Deer Herd is Up, Along With Your Odds of a Collision

It may not be as wonkish as Kiplinger’s new top ten list ranking Minnesota the second least tax-friendly state in America. But Minnesota just made another top ten list that should also serve as a warning shot.  I know from personal experience. That’s my trusty 2002 Suburban with 300,000 miles being towed for the last time.

Every fall about this time, State Farm Insurance calculates the likelihood of drivers hitting a deer or other large animal based on the number of accidents the year before and ranks the states. Minnesota remains seventh on the list again this year. But the chances of hitting a deer on Minnesota highways edged up, partly due to guys like me.  My run-in happened last November on Highway 7 in Minnetrista.

I didn’t get the deer. This bulky atypical 11 point whitetail buck got me, bounding out of nowhere onto the highway just after sunset. Thankfully, the impact appeared to be instantly fatal, as a friend and I found the buck down a ravine next to the road.
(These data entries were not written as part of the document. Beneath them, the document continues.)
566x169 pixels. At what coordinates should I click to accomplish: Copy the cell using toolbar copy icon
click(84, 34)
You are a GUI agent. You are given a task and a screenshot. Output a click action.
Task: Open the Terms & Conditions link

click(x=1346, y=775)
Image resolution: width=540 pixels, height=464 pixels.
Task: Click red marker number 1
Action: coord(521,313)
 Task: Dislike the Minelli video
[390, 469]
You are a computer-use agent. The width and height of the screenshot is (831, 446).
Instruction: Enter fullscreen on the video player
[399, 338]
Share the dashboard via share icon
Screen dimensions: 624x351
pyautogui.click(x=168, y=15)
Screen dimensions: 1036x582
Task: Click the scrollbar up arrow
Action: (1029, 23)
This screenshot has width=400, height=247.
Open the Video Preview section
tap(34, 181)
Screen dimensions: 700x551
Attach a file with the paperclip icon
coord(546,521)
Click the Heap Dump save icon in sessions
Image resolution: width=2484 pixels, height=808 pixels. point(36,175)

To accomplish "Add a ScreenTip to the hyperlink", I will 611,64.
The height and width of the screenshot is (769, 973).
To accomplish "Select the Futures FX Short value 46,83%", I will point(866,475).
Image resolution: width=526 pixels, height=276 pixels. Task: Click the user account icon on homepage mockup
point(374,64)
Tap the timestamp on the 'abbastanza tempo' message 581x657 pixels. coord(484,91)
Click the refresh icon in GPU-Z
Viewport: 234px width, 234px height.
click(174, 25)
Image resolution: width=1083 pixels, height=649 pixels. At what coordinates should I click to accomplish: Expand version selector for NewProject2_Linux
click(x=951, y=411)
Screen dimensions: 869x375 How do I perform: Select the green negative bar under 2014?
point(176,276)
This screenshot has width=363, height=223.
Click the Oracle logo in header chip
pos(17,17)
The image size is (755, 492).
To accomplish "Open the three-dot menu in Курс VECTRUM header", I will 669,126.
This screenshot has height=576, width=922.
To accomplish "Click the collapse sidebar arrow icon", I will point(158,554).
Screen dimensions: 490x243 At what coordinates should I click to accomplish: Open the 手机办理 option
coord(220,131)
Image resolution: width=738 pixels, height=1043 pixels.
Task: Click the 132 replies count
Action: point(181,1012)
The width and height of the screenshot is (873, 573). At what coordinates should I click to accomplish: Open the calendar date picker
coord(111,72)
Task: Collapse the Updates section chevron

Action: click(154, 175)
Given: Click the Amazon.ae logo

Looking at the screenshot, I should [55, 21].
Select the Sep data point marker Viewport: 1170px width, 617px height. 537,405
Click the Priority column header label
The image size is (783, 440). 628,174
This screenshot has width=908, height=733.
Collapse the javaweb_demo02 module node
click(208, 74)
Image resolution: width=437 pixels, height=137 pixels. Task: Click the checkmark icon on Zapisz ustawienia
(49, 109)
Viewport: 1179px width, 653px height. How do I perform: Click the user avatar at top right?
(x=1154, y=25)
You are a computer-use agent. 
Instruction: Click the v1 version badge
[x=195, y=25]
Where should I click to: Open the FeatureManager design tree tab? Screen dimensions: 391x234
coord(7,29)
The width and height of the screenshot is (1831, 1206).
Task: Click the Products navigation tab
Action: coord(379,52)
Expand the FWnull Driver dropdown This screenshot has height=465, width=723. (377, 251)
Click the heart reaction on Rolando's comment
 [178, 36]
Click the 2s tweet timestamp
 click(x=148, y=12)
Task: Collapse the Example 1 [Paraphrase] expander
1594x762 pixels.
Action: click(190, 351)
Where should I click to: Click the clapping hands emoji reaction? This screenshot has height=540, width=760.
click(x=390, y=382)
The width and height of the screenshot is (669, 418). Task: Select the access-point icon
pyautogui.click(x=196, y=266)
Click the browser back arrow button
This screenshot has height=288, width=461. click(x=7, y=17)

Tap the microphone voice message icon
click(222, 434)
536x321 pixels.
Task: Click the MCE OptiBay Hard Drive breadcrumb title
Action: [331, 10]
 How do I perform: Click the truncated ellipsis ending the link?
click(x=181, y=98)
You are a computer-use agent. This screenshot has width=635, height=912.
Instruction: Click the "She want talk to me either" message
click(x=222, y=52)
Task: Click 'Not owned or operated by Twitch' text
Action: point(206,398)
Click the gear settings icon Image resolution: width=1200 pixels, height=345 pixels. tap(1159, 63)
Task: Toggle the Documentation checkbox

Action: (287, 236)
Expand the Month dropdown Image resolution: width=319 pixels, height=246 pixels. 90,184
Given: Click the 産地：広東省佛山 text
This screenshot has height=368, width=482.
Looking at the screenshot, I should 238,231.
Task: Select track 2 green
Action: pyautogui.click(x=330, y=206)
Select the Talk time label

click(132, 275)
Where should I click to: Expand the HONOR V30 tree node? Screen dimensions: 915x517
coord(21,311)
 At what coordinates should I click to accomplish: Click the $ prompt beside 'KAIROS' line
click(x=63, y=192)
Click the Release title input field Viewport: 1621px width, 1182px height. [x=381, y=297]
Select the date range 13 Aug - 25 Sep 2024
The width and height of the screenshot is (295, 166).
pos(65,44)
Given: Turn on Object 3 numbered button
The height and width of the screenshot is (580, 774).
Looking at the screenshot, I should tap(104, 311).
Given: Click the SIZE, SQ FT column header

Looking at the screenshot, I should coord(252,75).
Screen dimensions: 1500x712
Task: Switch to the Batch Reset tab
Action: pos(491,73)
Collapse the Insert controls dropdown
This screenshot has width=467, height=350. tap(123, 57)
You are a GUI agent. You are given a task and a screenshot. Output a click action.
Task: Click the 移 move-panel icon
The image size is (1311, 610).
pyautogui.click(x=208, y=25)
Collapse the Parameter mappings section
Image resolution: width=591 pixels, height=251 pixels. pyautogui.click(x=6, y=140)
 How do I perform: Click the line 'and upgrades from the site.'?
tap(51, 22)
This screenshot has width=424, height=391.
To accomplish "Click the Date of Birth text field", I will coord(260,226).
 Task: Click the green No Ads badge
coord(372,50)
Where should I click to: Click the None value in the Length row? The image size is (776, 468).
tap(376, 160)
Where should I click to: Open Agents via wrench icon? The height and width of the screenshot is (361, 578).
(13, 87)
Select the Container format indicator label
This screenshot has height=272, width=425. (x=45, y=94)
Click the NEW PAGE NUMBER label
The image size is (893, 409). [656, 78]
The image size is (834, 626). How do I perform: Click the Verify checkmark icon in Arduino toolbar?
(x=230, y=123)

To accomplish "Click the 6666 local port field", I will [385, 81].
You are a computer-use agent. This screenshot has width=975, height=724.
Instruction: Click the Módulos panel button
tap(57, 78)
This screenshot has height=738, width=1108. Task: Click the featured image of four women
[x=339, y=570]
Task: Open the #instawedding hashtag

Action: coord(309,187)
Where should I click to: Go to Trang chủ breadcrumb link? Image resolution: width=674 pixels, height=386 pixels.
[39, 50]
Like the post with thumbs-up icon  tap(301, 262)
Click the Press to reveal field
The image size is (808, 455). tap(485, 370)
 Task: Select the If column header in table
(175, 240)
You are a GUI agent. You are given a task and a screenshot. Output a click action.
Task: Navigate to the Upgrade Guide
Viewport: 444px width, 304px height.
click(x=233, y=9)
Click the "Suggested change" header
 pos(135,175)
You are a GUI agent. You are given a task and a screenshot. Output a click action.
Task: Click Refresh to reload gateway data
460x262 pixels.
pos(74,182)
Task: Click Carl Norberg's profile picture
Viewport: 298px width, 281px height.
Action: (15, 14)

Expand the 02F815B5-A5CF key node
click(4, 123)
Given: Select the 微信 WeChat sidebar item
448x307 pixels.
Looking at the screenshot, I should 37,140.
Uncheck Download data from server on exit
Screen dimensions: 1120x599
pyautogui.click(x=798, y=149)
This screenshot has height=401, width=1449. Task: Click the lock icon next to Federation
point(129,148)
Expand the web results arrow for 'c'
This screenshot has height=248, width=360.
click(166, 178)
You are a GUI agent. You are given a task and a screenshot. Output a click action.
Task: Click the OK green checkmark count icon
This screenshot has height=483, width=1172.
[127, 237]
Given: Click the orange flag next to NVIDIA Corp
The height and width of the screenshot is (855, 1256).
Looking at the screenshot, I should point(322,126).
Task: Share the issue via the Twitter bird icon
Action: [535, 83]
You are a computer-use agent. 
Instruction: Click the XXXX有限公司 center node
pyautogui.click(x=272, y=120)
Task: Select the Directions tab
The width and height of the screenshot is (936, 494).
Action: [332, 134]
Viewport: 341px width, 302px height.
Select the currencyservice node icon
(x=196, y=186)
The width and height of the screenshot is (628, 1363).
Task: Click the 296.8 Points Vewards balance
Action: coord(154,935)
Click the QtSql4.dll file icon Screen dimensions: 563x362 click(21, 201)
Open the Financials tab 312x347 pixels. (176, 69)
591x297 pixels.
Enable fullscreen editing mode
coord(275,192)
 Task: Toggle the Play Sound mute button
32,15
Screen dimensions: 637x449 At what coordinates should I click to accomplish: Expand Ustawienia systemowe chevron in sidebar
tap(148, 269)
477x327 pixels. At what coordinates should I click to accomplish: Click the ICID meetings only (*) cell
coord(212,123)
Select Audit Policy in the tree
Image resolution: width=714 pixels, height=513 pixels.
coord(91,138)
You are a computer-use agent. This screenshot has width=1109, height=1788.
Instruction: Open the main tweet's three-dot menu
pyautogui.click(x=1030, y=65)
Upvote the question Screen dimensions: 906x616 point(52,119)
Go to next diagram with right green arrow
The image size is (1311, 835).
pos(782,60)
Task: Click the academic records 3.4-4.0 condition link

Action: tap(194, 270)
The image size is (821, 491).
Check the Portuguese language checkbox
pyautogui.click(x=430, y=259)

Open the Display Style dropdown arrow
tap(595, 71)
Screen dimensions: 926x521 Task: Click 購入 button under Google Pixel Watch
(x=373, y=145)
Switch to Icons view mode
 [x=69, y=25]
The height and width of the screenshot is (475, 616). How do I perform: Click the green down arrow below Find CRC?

I reported it in to the Hennepin County Sheriff’s office in hopes the meat would not go to waste.

It goes with the territory in states like Minnesota, warranting an annual reminder in the Duluth News Tribune.

 The company said an estimated 1-in-74 Minnesota drivers will hit a deer or other large animal this year, up from about 1-in-80 drivers in 2016.

The chances of a collision rise and fall largely with the size of the herd, which has spiked this year. The odds of an accident double in the fall.

The company says the likelihood of colliding with a large animal more than doubles in October, November and December, during their mating seasons and when the big animals are being pursued by hunters.

Nationwide, an estimated 1.3 million drivers will submit insurance claims for collisions with big animals this year, about 1 in every 164 drivers on the road.

The cost of repairing vehicles after deer collisions also is going up, hitting $4,179 on average in the 12 months ending June 30, 2017, up from $3,995 the year before.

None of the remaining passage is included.